Jurors found a former Mad River Township trustee not guilty Wednesday after a trial on theft and forgery charges while in office, and he now is looking into filing a civil case about the allegations.
Brad Zerkle, 45, of 590 Neal Road, was indicted in April. Since then he lost his seat as a township trustee in November and lost his job.
“He really tried to turn the system upside down to make sure the township citizens were properly being represented, and he paid for that, but today he was vindicated,” Zerkle’s attorney, Jon Paul Rion, said.
When Zerkle took office in 2009, he saw the township was paying $50,000 on insurance for just a handful of people, according to Rion.
The total salaries of the three trustees was $24,000, and township minutes show in his first year he tried to get rid of those insurance payments to township employees.
“He threatened the stability of some of these individuals’s pay structure. I think that attitude of trying to change the way business was done created some enemies,” Zerkle said.
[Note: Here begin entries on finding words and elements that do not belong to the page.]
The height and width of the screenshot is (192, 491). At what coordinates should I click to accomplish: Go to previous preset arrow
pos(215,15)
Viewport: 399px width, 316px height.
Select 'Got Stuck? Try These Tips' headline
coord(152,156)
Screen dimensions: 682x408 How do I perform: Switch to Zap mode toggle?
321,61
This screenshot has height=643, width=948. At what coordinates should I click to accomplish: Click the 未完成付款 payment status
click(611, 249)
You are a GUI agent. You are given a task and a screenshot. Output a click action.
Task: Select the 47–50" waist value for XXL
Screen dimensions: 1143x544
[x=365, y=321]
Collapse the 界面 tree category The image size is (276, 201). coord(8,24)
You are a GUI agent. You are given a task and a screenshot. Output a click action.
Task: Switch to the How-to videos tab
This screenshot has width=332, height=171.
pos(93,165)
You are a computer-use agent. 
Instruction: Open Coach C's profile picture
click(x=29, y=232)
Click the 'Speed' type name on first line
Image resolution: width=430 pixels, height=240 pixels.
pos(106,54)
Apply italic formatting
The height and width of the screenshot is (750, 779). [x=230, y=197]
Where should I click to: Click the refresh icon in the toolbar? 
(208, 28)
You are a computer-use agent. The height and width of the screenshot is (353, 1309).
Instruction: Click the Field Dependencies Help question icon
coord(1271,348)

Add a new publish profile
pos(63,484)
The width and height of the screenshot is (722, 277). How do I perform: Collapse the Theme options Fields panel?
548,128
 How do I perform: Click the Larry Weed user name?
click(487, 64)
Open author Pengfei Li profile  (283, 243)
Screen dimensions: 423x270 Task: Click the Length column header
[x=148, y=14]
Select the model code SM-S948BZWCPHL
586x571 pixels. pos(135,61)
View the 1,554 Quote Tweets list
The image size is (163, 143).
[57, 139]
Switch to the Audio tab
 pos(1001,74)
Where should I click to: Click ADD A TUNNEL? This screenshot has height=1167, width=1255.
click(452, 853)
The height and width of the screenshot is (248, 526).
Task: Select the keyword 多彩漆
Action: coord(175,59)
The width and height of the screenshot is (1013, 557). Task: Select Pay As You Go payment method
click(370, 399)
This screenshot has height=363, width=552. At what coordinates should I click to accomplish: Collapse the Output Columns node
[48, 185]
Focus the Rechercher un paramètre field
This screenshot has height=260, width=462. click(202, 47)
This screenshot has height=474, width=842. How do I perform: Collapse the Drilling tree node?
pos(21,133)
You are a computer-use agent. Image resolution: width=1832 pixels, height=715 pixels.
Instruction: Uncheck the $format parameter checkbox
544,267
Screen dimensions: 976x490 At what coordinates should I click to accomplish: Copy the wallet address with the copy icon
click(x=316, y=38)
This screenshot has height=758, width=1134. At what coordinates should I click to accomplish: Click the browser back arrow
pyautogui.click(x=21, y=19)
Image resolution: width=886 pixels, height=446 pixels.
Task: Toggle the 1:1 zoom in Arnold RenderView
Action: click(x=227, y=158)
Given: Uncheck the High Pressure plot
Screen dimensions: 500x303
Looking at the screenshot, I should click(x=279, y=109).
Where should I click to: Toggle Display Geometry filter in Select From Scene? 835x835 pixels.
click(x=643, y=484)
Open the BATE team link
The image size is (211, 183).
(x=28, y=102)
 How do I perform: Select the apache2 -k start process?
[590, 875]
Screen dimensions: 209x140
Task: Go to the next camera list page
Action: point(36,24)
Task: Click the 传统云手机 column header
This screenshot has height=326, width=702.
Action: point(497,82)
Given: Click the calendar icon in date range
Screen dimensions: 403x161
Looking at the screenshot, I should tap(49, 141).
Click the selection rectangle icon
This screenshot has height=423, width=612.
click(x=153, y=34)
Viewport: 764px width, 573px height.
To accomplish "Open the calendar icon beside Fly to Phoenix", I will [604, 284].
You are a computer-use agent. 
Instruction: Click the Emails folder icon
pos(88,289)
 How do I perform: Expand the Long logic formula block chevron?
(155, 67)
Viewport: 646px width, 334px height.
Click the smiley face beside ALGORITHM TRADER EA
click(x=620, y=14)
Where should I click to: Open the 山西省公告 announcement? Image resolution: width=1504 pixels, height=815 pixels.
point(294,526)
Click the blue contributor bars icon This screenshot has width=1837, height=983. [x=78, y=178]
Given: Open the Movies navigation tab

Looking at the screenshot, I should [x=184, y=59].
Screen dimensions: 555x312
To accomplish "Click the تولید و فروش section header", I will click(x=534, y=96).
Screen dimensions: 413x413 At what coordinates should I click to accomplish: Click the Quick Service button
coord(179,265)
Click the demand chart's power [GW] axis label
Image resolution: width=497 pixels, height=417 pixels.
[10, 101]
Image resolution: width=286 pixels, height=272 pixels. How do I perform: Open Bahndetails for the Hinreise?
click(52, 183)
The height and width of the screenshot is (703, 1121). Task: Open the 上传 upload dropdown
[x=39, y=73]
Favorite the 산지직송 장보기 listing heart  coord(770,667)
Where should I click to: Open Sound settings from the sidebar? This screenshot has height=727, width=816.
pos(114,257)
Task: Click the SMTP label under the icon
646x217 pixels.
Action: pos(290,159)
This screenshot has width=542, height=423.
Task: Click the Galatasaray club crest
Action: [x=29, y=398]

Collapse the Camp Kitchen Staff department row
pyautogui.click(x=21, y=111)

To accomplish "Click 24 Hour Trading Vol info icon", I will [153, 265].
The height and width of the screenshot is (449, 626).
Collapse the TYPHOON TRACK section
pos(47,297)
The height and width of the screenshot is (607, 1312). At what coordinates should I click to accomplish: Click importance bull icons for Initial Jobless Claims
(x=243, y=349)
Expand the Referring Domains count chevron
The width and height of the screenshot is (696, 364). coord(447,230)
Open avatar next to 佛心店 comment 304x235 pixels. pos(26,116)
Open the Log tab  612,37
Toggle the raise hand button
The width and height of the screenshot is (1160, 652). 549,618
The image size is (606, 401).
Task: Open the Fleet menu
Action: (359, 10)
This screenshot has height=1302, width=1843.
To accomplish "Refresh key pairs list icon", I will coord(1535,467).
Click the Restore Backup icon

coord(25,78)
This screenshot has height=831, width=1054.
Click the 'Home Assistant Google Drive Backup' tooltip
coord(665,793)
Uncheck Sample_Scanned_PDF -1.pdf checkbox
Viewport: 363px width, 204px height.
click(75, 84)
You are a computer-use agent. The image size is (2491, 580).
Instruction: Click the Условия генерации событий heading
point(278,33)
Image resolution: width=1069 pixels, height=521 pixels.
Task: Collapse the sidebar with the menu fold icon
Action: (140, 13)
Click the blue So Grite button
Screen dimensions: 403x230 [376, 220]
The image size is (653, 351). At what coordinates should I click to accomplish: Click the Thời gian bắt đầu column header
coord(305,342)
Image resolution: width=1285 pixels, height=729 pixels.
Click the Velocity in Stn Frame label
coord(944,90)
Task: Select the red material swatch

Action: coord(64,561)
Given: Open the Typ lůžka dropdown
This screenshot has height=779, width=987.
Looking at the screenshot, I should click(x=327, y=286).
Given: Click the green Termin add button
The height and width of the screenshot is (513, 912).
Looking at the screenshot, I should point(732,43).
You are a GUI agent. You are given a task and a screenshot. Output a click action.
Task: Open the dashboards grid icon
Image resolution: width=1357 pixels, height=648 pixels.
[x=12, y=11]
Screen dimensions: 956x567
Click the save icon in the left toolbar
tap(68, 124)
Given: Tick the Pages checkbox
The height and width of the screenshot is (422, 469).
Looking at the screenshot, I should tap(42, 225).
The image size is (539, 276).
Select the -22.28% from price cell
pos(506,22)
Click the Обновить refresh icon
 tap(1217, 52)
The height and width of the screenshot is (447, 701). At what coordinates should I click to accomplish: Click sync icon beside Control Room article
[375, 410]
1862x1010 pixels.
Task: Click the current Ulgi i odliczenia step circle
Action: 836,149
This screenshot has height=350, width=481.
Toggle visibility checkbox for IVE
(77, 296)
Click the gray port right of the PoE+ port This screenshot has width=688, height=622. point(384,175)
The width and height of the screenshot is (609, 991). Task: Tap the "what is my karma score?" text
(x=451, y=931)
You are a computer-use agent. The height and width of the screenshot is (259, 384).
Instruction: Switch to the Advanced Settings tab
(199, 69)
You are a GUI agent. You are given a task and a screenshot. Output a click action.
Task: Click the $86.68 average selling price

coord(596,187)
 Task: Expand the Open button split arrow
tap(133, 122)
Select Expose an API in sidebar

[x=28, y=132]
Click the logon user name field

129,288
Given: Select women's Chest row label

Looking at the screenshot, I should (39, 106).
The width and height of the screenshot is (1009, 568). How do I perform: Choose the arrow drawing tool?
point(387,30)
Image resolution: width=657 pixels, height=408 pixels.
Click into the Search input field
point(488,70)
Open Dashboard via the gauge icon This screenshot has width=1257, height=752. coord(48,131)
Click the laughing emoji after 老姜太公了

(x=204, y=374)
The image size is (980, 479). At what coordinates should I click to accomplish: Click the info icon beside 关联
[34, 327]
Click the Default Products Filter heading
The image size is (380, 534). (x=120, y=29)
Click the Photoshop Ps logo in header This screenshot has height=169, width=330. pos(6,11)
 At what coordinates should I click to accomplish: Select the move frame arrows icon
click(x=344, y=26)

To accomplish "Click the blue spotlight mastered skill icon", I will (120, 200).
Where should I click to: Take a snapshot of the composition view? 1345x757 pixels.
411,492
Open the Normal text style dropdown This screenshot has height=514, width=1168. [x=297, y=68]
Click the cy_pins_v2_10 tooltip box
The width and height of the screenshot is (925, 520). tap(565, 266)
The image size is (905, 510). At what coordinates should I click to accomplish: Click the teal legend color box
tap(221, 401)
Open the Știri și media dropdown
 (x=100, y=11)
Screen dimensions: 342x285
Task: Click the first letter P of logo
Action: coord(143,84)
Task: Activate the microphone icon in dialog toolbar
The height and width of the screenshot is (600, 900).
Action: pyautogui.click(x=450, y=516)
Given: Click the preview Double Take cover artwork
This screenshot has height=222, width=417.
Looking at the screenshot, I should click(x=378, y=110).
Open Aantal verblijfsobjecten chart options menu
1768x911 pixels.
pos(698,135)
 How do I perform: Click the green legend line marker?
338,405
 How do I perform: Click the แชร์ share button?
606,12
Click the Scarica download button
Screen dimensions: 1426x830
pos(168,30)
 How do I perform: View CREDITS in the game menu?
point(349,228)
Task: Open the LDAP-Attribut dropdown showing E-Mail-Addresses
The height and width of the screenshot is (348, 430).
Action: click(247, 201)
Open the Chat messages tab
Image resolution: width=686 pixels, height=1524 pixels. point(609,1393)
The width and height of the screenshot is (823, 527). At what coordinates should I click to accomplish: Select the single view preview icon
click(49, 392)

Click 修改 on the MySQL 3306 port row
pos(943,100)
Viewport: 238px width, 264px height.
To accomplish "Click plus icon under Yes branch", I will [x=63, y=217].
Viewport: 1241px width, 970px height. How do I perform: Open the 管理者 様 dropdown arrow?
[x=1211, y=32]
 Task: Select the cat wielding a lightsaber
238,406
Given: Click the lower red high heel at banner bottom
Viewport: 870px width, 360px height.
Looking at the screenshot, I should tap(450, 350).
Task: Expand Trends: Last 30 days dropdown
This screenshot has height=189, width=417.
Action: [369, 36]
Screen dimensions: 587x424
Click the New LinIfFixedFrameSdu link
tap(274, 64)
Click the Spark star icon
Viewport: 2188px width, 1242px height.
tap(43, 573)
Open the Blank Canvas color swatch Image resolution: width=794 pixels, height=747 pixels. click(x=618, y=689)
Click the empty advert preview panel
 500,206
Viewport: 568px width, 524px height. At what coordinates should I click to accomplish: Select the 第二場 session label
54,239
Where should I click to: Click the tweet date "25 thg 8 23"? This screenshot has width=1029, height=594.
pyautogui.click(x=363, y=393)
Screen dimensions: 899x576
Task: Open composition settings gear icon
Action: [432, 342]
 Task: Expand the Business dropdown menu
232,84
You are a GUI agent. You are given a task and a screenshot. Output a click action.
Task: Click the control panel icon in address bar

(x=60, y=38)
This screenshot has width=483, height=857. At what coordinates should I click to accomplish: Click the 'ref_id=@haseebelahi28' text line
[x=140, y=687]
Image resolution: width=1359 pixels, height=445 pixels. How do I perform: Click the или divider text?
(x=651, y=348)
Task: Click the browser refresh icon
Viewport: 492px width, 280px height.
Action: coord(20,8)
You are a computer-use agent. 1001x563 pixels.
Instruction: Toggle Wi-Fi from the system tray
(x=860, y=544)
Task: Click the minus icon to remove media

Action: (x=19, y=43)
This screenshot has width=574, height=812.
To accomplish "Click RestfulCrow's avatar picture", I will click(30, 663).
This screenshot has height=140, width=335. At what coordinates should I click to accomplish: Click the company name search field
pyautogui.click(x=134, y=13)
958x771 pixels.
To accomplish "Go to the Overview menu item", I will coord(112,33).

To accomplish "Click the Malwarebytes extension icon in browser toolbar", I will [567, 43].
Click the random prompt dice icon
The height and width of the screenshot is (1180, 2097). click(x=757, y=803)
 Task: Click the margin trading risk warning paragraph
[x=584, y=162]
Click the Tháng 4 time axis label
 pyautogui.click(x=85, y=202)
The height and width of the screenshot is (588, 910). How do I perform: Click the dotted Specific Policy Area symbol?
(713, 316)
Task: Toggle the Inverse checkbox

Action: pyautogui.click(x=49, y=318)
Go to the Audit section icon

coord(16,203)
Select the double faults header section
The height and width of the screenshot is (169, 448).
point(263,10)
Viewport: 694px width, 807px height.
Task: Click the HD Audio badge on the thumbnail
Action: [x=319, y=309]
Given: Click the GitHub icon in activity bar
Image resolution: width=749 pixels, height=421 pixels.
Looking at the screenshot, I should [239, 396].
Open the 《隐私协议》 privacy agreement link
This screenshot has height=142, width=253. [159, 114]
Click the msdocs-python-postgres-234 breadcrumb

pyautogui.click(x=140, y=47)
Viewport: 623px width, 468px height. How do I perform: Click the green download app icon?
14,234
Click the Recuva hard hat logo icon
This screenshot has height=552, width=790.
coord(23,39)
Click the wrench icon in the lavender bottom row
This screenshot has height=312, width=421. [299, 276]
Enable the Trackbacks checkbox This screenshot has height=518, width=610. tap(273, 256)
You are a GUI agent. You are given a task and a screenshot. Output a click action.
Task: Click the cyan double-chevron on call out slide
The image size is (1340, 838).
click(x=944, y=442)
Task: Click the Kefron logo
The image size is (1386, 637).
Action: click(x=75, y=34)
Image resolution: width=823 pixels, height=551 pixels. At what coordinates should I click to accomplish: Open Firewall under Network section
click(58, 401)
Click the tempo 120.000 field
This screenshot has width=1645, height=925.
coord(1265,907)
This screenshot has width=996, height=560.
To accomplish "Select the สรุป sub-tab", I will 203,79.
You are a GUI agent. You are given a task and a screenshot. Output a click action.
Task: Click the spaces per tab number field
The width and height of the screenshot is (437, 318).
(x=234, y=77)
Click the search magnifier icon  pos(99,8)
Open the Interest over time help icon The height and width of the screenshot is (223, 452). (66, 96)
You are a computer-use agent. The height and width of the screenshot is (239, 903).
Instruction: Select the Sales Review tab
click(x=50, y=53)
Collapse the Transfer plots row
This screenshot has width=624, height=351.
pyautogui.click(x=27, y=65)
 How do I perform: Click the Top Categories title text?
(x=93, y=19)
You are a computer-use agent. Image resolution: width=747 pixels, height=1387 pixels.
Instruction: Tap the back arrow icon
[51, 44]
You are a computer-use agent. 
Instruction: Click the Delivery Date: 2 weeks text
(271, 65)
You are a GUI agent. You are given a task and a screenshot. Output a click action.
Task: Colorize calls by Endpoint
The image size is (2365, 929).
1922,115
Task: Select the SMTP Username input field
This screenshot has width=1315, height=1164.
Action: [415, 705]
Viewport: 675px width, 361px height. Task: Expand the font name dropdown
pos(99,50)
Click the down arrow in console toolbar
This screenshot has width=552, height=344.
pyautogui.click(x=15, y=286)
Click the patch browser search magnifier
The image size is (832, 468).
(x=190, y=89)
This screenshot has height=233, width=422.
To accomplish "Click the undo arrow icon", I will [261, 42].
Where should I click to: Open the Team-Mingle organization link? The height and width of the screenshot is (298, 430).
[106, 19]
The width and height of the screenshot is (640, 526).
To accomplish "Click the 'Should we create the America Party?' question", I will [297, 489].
Zerkle faced two theft charges for allegedly stealing gas and overstating the amount the township needed to reimburse him for his insurance.
“He was making $83,000 a year; he wasn’t trying to get rich off the township,” Rion said.
Visiting Judge David Faulkner dismissed the charge relating to the gas on Wednesday before jurors began deliberation.
The state said Zerkle wrongfully took $852.02 in over payments for insurance from Mad River Township in 2010.
“He claimed to be simply on a more expensive health insurance plan when in fact he was — and he knew he was — on a less expensive plan,” Ohio Attorney General’s Office prosecutor Thomas Anger said.
The prosecution showed a series of emails between Zerkle and his employer’s benefits coordinator about what insurance plan he was on.
They said he knowingly “deceived” the township to get a higher monthly reimbursement for his insurance.
Zerkle’s wife Darlene Zerkle, self-proclaimed family bookkeeper, took the stand Wednesday and said the family had to change plans so that a surgery she needed would be covered.
Concerning the forgery charge, the prosecution said Zerkle forged a letter to the township proving he had insurance.
The defense and prosecution had the letter analyzed, and both experts could not conclude that it was not the signature of Zerkle’s benefits coordinator from Castelline.
Zerkle stated today his political career is not over and he plans to run for election in the future.